1

I use python Websockets implemented using the websocket-client library in order to perform live speech recognition using Watson ASR. This solution was working until very recently but about a month ago it stopped working. There is not even a handshake. Weirdly enough I haven't changed the code (below). Another colleague using a different account has the same problem, so we don't believe that there is anything wrong with our accounts. I've contact IBM regarding this, but since there is no handshake there is no way they can track if something is wrong on their side. The code for websocket is shown below.

import websocket
(...)
ws = websocket.WebSocketApp(
   self.api_url,
   header=headers,
   on_message=self.on_message,
   on_error=self.on_error,
   on_close=self.on_close,
   on_open=self.on_open
)

Where the url is 'wss://stream.watsonplatform.net/speech-to-text/api/v1/recognize', headers are the authorization tokens, and the other functions and methods to handle callbacks. What happens at the moment is that this method runs and waits until there is a time out for the connection. I was wondering if this problem is happening to anyone else running live ASR with Watson in Python running this websocket-client library.

ZeDavid
  • 13
  • 2
  • Can I know what you are passing in the headers and how? – Vidyasagar Machupalli Dec 04 '18 at 06:05
  • Yes, `headers = {'X-Watson-Authorization-Token': self.token}`, where the token is obtained like this: `authorization = AuthorizationV1(username=credentials['username'], password=credentials['password']) self.token = authorization.get_token(url=api_base_url)` – ZeDavid Dec 04 '18 at 10:04

2 Answers2

2

@zedavid Over a month ago we switch to use IAM so username and password was replaced with an IAM apikey. You should migrate your Cloud Foundry Speech to Text instance to IAM. There is a Migration page that will help you understand more about this. You can also create a new Speech to Text instance which will be a resource controlled instance by default.

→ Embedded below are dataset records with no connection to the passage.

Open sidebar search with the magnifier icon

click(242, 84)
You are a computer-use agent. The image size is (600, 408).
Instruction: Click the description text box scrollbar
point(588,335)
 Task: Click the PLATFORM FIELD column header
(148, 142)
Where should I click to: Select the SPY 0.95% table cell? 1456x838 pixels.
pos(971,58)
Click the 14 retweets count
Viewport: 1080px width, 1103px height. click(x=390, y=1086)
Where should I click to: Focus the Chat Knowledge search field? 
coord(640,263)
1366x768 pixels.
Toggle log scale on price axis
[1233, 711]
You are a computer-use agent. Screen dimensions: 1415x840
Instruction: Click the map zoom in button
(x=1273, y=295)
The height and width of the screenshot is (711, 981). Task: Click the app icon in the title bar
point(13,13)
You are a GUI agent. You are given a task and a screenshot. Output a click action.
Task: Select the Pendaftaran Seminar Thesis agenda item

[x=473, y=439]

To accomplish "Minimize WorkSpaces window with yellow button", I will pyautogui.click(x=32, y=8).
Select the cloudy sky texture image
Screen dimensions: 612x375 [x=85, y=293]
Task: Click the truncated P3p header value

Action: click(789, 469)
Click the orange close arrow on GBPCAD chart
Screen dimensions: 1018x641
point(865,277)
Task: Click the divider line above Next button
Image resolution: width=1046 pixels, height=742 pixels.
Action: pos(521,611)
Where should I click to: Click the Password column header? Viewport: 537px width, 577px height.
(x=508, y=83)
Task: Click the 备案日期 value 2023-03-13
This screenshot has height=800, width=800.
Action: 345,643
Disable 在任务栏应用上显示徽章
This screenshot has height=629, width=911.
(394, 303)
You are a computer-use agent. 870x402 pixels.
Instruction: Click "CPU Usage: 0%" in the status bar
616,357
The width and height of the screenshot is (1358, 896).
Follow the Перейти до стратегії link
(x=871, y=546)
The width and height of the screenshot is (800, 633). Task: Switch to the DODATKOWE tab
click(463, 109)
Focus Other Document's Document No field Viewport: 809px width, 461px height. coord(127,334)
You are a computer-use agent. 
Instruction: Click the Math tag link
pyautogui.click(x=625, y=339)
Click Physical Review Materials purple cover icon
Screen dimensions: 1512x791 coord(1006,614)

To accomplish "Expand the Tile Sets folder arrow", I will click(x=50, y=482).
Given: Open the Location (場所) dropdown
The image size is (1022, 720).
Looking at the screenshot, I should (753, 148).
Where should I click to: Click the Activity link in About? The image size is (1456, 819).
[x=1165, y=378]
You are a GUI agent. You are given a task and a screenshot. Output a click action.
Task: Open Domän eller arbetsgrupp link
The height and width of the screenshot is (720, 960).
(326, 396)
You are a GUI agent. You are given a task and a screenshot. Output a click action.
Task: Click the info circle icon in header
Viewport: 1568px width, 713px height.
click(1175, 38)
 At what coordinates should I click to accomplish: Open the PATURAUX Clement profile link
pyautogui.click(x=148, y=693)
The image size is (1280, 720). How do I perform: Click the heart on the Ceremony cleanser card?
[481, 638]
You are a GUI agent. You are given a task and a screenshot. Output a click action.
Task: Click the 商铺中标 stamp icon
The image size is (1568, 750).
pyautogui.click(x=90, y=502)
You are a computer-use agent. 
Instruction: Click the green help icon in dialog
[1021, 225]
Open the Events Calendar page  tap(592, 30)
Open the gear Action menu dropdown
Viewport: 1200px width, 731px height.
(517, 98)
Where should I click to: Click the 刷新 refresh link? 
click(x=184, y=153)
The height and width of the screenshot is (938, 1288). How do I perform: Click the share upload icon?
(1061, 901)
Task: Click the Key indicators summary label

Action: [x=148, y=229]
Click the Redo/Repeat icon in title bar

Once you have the new instance you will need to get an access_token which is similar to the token in Cloud Foundry. The access_token will be used to authorize your request.

Finally, We recently released support for Speech to Text and Text to Speech in the Python SDK. I encourage you to use that rather than writing the code for the token exchange and WebSocket connection management.

service = SpeechToTextV1(
    iam_apikey='YOUR APIKEY',
    url='https://stream.watsonplatform.net/speech-to-text/api')

# Example using websockets
class MyRecognizeCallback(RecognizeCallback):
    def __init__(self):
        RecognizeCallback.__init__(self)

    def on_transcription(self, transcript):
        print(transcript)

    def on_connected(self):
        print('Connection was successful')

    def on_error(self, error):
        print('Error received: {}'.format(error))

    def on_inactivity_timeout(self, error):
        print('Inactivity timeout: {}'.format(error))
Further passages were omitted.